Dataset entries
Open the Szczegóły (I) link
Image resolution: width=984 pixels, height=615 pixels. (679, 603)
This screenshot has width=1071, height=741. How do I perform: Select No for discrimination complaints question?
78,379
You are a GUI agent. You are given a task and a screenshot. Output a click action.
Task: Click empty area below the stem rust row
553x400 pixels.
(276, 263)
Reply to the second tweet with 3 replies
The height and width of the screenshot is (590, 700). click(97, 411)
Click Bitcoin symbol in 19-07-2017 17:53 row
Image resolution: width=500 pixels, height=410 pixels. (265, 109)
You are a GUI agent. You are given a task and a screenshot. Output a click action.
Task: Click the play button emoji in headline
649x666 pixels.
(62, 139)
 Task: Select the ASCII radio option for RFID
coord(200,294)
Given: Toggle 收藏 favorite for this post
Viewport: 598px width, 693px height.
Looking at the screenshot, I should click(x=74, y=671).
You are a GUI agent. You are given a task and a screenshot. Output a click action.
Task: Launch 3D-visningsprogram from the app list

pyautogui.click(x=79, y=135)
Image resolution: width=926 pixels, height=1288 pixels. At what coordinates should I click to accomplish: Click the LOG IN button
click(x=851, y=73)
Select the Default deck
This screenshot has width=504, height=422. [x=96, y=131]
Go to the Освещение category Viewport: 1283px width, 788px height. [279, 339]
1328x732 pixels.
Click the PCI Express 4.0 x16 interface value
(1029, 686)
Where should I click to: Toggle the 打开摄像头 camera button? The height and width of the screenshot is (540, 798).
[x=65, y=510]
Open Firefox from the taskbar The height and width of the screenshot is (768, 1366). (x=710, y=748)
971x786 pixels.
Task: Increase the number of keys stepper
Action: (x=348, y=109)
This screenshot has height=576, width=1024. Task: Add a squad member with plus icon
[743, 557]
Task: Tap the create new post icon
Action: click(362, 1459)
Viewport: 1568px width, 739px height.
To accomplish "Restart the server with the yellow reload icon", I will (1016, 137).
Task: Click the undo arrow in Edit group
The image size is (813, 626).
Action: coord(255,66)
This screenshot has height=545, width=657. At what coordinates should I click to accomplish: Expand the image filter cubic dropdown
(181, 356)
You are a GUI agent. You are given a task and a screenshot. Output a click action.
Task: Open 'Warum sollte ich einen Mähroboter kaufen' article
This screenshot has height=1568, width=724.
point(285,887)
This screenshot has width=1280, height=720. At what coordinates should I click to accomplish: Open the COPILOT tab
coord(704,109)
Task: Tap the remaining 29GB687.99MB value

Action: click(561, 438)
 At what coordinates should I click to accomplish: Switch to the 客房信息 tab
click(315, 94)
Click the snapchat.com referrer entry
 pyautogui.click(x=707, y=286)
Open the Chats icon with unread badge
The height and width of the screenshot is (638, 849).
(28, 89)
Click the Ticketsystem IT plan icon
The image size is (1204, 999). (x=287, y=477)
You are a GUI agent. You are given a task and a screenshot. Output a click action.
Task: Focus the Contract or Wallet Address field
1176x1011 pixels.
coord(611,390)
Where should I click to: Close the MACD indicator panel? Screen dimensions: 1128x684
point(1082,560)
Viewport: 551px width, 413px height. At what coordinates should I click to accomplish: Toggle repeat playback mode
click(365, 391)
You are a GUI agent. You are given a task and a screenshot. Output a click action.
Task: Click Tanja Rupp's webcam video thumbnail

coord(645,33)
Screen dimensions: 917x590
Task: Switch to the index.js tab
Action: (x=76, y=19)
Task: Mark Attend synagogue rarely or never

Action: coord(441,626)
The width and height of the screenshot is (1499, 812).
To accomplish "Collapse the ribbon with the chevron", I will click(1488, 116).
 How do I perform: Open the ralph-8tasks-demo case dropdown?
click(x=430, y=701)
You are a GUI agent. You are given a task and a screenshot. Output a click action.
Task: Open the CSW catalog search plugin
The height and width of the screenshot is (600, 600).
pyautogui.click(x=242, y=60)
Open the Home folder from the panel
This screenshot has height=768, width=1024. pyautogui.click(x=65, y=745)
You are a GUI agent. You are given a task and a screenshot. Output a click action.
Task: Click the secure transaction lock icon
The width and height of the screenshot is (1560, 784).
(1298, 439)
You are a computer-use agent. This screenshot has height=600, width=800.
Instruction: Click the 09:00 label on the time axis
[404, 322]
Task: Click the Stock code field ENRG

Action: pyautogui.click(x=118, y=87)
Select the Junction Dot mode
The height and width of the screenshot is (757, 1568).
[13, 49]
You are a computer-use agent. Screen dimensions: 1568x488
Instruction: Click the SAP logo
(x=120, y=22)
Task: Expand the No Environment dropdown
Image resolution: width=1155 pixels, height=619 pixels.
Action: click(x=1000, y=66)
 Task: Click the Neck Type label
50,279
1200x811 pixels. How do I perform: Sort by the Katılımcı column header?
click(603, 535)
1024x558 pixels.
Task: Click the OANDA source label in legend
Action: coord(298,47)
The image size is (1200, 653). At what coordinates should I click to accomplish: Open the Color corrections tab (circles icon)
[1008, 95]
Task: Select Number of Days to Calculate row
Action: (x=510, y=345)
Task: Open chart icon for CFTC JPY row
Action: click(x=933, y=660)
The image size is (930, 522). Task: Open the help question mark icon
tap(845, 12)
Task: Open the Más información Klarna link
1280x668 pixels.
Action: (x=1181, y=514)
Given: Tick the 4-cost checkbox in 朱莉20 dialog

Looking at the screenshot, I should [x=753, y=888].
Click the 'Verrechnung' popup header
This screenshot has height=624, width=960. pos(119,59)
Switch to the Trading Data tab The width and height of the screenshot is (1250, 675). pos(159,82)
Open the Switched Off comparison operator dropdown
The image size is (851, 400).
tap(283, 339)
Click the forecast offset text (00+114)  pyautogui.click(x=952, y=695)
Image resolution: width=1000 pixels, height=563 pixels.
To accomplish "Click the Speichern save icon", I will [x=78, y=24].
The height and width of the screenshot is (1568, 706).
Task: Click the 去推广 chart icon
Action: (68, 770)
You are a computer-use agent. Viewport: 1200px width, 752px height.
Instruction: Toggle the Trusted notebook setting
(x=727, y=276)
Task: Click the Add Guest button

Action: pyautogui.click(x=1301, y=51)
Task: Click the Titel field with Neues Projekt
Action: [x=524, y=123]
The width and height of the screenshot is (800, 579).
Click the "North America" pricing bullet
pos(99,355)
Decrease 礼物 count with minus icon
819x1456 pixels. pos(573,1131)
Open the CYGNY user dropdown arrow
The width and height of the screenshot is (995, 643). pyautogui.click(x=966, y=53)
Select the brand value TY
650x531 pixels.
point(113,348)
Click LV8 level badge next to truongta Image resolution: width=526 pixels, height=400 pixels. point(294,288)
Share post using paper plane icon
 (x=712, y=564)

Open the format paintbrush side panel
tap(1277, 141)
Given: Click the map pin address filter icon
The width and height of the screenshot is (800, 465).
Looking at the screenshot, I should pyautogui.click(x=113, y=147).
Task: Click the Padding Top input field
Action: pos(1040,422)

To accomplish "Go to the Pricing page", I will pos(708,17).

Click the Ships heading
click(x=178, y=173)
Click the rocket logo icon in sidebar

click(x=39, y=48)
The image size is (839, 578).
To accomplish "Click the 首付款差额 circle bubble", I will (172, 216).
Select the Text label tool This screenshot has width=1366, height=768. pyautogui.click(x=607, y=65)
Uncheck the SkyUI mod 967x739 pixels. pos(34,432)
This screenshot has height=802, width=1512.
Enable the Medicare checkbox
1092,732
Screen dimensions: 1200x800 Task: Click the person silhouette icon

**What to produce**
Your reply must reproduce all records above exactly.

**Expected output**
Open the Szczegóły (I) link
Image resolution: width=984 pixels, height=615 pixels. (679, 603)
This screenshot has width=1071, height=741. How do I perform: Select No for discrimination complaints question?
78,379
You are a GUI agent. You are given a task and a screenshot. Output a click action.
Task: Click empty area below the stem rust row
553x400 pixels.
(276, 263)
Reply to the second tweet with 3 replies
The height and width of the screenshot is (590, 700). click(97, 411)
Click Bitcoin symbol in 19-07-2017 17:53 row
Image resolution: width=500 pixels, height=410 pixels. (265, 109)
You are a GUI agent. You are given a task and a screenshot. Output a click action.
Task: Click the play button emoji in headline
649x666 pixels.
(62, 139)
 Task: Select the ASCII radio option for RFID
coord(200,294)
Given: Toggle 收藏 favorite for this post
Viewport: 598px width, 693px height.
Looking at the screenshot, I should click(x=74, y=671).
You are a GUI agent. You are given a task and a screenshot. Output a click action.
Task: Launch 3D-visningsprogram from the app list

pyautogui.click(x=79, y=135)
Image resolution: width=926 pixels, height=1288 pixels. At what coordinates should I click to accomplish: Click the LOG IN button
click(x=851, y=73)
Select the Default deck
This screenshot has width=504, height=422. [x=96, y=131]
Go to the Освещение category Viewport: 1283px width, 788px height. [279, 339]
1328x732 pixels.
Click the PCI Express 4.0 x16 interface value
(1029, 686)
Where should I click to: Toggle the 打开摄像头 camera button? The height and width of the screenshot is (540, 798).
[x=65, y=510]
Open Firefox from the taskbar The height and width of the screenshot is (768, 1366). (x=710, y=748)
971x786 pixels.
Task: Increase the number of keys stepper
Action: (x=348, y=109)
This screenshot has height=576, width=1024. Task: Add a squad member with plus icon
[743, 557]
Task: Tap the create new post icon
Action: click(362, 1459)
Viewport: 1568px width, 739px height.
To accomplish "Restart the server with the yellow reload icon", I will (1016, 137).
Task: Click the undo arrow in Edit group
The image size is (813, 626).
Action: coord(255,66)
This screenshot has height=545, width=657. At what coordinates should I click to accomplish: Expand the image filter cubic dropdown
(181, 356)
You are a GUI agent. You are given a task and a screenshot. Output a click action.
Task: Open 'Warum sollte ich einen Mähroboter kaufen' article
This screenshot has height=1568, width=724.
point(285,887)
This screenshot has width=1280, height=720. At what coordinates should I click to accomplish: Open the COPILOT tab
coord(704,109)
Task: Tap the remaining 29GB687.99MB value

Action: click(561, 438)
 At what coordinates should I click to accomplish: Switch to the 客房信息 tab
click(315, 94)
Click the snapchat.com referrer entry
 pyautogui.click(x=707, y=286)
Open the Chats icon with unread badge
The height and width of the screenshot is (638, 849).
(28, 89)
Click the Ticketsystem IT plan icon
The image size is (1204, 999). (x=287, y=477)
You are a GUI agent. You are given a task and a screenshot. Output a click action.
Task: Focus the Contract or Wallet Address field
1176x1011 pixels.
coord(611,390)
Where should I click to: Close the MACD indicator panel? Screen dimensions: 1128x684
point(1082,560)
Viewport: 551px width, 413px height. At what coordinates should I click to accomplish: Toggle repeat playback mode
click(365, 391)
You are a GUI agent. You are given a task and a screenshot. Output a click action.
Task: Click Tanja Rupp's webcam video thumbnail

coord(645,33)
Screen dimensions: 917x590
Task: Switch to the index.js tab
Action: (x=76, y=19)
Task: Mark Attend synagogue rarely or never

Action: coord(441,626)
The width and height of the screenshot is (1499, 812).
To accomplish "Collapse the ribbon with the chevron", I will click(1488, 116).
 How do I perform: Open the ralph-8tasks-demo case dropdown?
click(x=430, y=701)
You are a GUI agent. You are given a task and a screenshot. Output a click action.
Task: Open the CSW catalog search plugin
The height and width of the screenshot is (600, 600).
pyautogui.click(x=242, y=60)
Open the Home folder from the panel
This screenshot has height=768, width=1024. pyautogui.click(x=65, y=745)
You are a GUI agent. You are given a task and a screenshot. Output a click action.
Task: Click the secure transaction lock icon
The width and height of the screenshot is (1560, 784).
(1298, 439)
You are a computer-use agent. This screenshot has height=600, width=800.
Instruction: Click the 09:00 label on the time axis
[404, 322]
Task: Click the Stock code field ENRG

Action: pyautogui.click(x=118, y=87)
Select the Junction Dot mode
The height and width of the screenshot is (757, 1568).
[13, 49]
You are a computer-use agent. Screen dimensions: 1568x488
Instruction: Click the SAP logo
(x=120, y=22)
Task: Expand the No Environment dropdown
Image resolution: width=1155 pixels, height=619 pixels.
Action: click(x=1000, y=66)
 Task: Click the Neck Type label
50,279
1200x811 pixels. How do I perform: Sort by the Katılımcı column header?
click(603, 535)
1024x558 pixels.
Task: Click the OANDA source label in legend
Action: coord(298,47)
The image size is (1200, 653). At what coordinates should I click to accomplish: Open the Color corrections tab (circles icon)
[1008, 95]
Task: Select Number of Days to Calculate row
Action: (x=510, y=345)
Task: Open chart icon for CFTC JPY row
Action: click(x=933, y=660)
The image size is (930, 522). Task: Open the help question mark icon
tap(845, 12)
Task: Open the Más información Klarna link
1280x668 pixels.
Action: (x=1181, y=514)
Given: Tick the 4-cost checkbox in 朱莉20 dialog

Looking at the screenshot, I should [x=753, y=888].
Click the 'Verrechnung' popup header
This screenshot has height=624, width=960. pos(119,59)
Switch to the Trading Data tab The width and height of the screenshot is (1250, 675). pos(159,82)
Open the Switched Off comparison operator dropdown
The image size is (851, 400).
tap(283, 339)
Click the forecast offset text (00+114)  pyautogui.click(x=952, y=695)
Image resolution: width=1000 pixels, height=563 pixels.
To accomplish "Click the Speichern save icon", I will [x=78, y=24].
The height and width of the screenshot is (1568, 706).
Task: Click the 去推广 chart icon
Action: (68, 770)
You are a computer-use agent. Viewport: 1200px width, 752px height.
Instruction: Toggle the Trusted notebook setting
(x=727, y=276)
Task: Click the Add Guest button

Action: pyautogui.click(x=1301, y=51)
Task: Click the Titel field with Neues Projekt
Action: [x=524, y=123]
The width and height of the screenshot is (800, 579).
Click the "North America" pricing bullet
pos(99,355)
Decrease 礼物 count with minus icon
819x1456 pixels. pos(573,1131)
Open the CYGNY user dropdown arrow
The width and height of the screenshot is (995, 643). pyautogui.click(x=966, y=53)
Select the brand value TY
650x531 pixels.
point(113,348)
Click LV8 level badge next to truongta Image resolution: width=526 pixels, height=400 pixels. point(294,288)
Share post using paper plane icon
 (x=712, y=564)

Open the format paintbrush side panel
tap(1277, 141)
Given: Click the map pin address filter icon
The width and height of the screenshot is (800, 465).
Looking at the screenshot, I should pyautogui.click(x=113, y=147).
Task: Click the Padding Top input field
Action: pos(1040,422)

To accomplish "Go to the Pricing page", I will pos(708,17).

Click the Ships heading
click(x=178, y=173)
Click the rocket logo icon in sidebar

click(x=39, y=48)
The image size is (839, 578).
To accomplish "Click the 首付款差额 circle bubble", I will (172, 216).
Select the Text label tool This screenshot has width=1366, height=768. pyautogui.click(x=607, y=65)
Uncheck the SkyUI mod 967x739 pixels. pos(34,432)
This screenshot has height=802, width=1512.
Enable the Medicare checkbox
1092,732
Screen dimensions: 1200x800 Task: Click the person silhouette icon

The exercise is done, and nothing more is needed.